Investigating the effect of multimodal therapy on white matter fibre density in glioma patients

Michel Friedrich, Ezequiel Farrher, Svenja Caspers, Philipp Lohmann, Christoph Lerche, Gabriele Stoffels, Christian P. Filss, Carolin Weiss Lucas, Maximilian I. Ruge, Karl-Josef Langen, Nadim J. Shah, Gereon R. Fink, Norbert Galldiks and Martin Kocher

14th November 2022

The treatment of gliomas is complex, and patients typically undergo a course of multimodal therapy which may include repeated tumour resection, irradiation, re-irradiation, and multiple courses of chemotherapy or targeted molecular therapy. Despite being essential for the treatment of glioma, it is known that these therapies, along with recurrent tumours, can lead to structural brain tissue damage; however, little is known about the impact of different types of damage on the fibre architecture of the affected white matter.

Based on a study of 121 glioma patients and a cohort of 121 healthy subjects, this work aimed to establish whether structural brain damage due to radiation or tumour recurrence, as indicated by pathologic MRI and FET PET findings, has a differential impact on local fibre density and the extent to which this affects the patient’s overall performance status to varying degrees.

Measurements were acquired from all patients using a 3T hybrid PET/MR scanner and anatomical and diffusion-weighted MR images along with FET PET images. The ECOG Performance Status Scale was used to assess the functioning level of each patient.

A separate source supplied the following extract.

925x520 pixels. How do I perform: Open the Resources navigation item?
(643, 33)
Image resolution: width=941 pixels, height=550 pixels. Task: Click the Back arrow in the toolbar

Healthy subjects were measured on a stand-alone MRI scanner (3T Siemens Tim-TRIO), identical to the MR component of the hybrid PET/MR system.

A recently developed modification of a widely used fibre-tracking method that allows for reasonable identification of the fibres passing through and near tumorous tissue and the surrounding brain structures was used to determine fibre quantity. The technique, known as single-shell 3-tissue CSD (SS3T-CSD), considers different tissue types from single-shell (single b-value plus non-diffusion weighted images) HARDI data and estimates the orientation of white matter fibres in a way that is as bias-free as possible, even within different compartments of a tumour.

The left side of the figure below shows that the tractography based on the diffusion model multi-shell multi-tissue constrained spherical deconvolution (MSMT-CSD) underestimates the fibres within the tumour area. In contrast, the single-shell 3-tissue CSD algorithm (SS3T) used in this work enabled the estimation of fibres even inside the tumour area (middle). In addition, the corresponding fibre density image can be seen on the right side.

FIGURE HERE

The results of the study suggest that, excluding resection cavities, a reduction in local fibre density is most significant in contrast-enhancing recurrent tumours, but total fibre loss induced by oedema or gliosis has an equally detrimental effect on the performance status of the patients due to the larger volume affected.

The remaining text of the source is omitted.